Hacker Newsnew | past | comments | ask | show | jobs | submitlogin
Show HN: WhatsApp-Llama: A clone of yourself from your WhatsApp conversations (github.com/ads-cmu)
124 points by advaith08 on Sept 9, 2023 | hide | past | favorite | 51 comments
Hello HN!

I've been thinking about the idea of a LLM thats a clone of me - instead of generating replies to be a helpful assistant, it generates replies that are exactly like mine. The concept's appeared in fiction numerous times (the talking paintings in Harry Potter that mimic the person painted, the clones in The Prestige), and I think with LLMs, there might actually be a possibility of us doing something like this!

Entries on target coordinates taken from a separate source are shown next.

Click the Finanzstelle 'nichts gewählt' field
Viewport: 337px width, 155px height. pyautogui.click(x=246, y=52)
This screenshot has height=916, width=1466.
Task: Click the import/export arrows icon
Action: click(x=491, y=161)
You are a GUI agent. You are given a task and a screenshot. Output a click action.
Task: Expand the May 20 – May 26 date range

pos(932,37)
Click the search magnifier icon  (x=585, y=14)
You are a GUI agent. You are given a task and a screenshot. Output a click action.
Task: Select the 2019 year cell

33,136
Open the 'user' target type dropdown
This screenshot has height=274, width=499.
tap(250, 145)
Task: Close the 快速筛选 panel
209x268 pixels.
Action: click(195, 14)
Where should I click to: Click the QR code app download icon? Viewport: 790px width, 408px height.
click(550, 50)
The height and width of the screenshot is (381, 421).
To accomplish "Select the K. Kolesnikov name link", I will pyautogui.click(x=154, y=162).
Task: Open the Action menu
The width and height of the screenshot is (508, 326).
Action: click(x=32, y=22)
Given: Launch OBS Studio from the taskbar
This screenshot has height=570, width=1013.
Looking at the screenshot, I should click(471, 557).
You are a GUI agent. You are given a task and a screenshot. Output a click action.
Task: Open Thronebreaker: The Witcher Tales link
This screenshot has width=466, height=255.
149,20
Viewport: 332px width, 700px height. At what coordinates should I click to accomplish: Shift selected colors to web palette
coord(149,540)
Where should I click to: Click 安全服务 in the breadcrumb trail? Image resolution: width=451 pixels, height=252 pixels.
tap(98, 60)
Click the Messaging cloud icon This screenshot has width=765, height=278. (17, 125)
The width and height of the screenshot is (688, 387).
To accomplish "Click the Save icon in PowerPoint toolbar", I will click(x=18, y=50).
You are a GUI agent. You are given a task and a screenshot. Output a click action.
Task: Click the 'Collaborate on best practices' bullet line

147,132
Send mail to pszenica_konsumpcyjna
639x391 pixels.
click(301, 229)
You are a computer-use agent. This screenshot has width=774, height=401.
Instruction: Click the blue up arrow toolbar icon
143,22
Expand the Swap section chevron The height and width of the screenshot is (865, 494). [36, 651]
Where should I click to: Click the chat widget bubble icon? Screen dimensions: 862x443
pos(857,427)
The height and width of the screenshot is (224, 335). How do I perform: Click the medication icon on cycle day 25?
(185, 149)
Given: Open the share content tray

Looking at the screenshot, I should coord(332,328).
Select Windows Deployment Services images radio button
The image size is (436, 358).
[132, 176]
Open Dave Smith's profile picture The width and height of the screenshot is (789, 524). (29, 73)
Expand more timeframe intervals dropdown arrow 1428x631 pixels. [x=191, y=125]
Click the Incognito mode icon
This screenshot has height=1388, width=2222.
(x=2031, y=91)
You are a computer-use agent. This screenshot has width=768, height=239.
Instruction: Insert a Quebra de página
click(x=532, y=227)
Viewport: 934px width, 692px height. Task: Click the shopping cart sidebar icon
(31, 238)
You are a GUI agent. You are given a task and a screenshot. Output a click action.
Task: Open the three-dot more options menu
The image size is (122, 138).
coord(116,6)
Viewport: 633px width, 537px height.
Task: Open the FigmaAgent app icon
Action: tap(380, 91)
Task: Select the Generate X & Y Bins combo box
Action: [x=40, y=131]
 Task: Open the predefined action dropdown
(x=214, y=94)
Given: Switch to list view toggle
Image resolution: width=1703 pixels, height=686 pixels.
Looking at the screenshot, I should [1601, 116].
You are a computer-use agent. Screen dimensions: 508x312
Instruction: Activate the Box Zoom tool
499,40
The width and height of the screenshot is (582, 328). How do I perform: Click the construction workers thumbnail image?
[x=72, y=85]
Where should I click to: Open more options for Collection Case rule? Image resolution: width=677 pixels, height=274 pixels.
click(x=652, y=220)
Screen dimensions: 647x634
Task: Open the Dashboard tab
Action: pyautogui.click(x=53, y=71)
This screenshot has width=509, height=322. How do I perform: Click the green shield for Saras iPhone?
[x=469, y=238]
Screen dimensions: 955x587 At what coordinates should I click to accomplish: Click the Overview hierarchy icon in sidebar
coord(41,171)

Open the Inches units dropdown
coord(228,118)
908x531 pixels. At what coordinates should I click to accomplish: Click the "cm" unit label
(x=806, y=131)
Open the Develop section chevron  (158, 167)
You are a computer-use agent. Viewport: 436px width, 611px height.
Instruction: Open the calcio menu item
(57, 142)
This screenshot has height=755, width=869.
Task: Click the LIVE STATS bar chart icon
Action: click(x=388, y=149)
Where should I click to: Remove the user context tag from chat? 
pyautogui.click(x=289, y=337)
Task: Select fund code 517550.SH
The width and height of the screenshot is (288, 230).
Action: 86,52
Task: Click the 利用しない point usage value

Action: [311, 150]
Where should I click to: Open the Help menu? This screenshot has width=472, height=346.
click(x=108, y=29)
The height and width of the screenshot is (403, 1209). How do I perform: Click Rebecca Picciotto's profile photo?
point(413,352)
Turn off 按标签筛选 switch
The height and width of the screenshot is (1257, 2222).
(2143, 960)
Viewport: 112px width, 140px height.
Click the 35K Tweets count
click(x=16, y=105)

I've just released a fork of the facebookresearch/llama-recipes which allows you to fine-tune a Llama model on your personal WhatsApp conversations. This adaptation can train the model (using QLoRA) to respond in a way that's eerily similar to your own texting style.

What I've figured out so far:

Quick Learning: The model quickly adapts to personal nuances, emoji usage, and phrases that you use. I've trained just 1 epoch on a P100 GPU using QLoRA and 4 bit quantization, and its already captured my mannerisms

Turing Tests: As an experiment, I asked my friends to ask me 3 questions, and responded with 2 candidate responses (one from me and one from llama). My friends then had to guess which candidate response was mine and which one was Llama's. Llama managed to fool 10% of my friends, but with more compute, I think it can do way better.

Here's the GitHub repository: https://github.com/Ads-cmu/WhatsApp-Llama/

Would love to hear feedback, suggestions, and any cool experiences if you decide to give it a try! I'd love to see how far we can push this by training bigger models for more epochs (I ran out of compute credits)



I wonder if my clone will also respond 3 days later as if nothing happened


You are being very generous. Unless for dire needs, a weekly replies to Text/WhatsApp is a good frequency to keep/advance world peace.


> The concept's appeared in fiction numerous times (the talking paintings in Harry Potter that mimic the person painted, the clones in The Prestige)

How is your most notable example not when Gilfoyle does exactly this so he doesn’t have to talk to Dinesh in Silicon Valley??


Hahaha a friend told me this but I havent watched SV. Will do so immediately



How is the most notable example of this not the Dixie Flatline in Neuromancer?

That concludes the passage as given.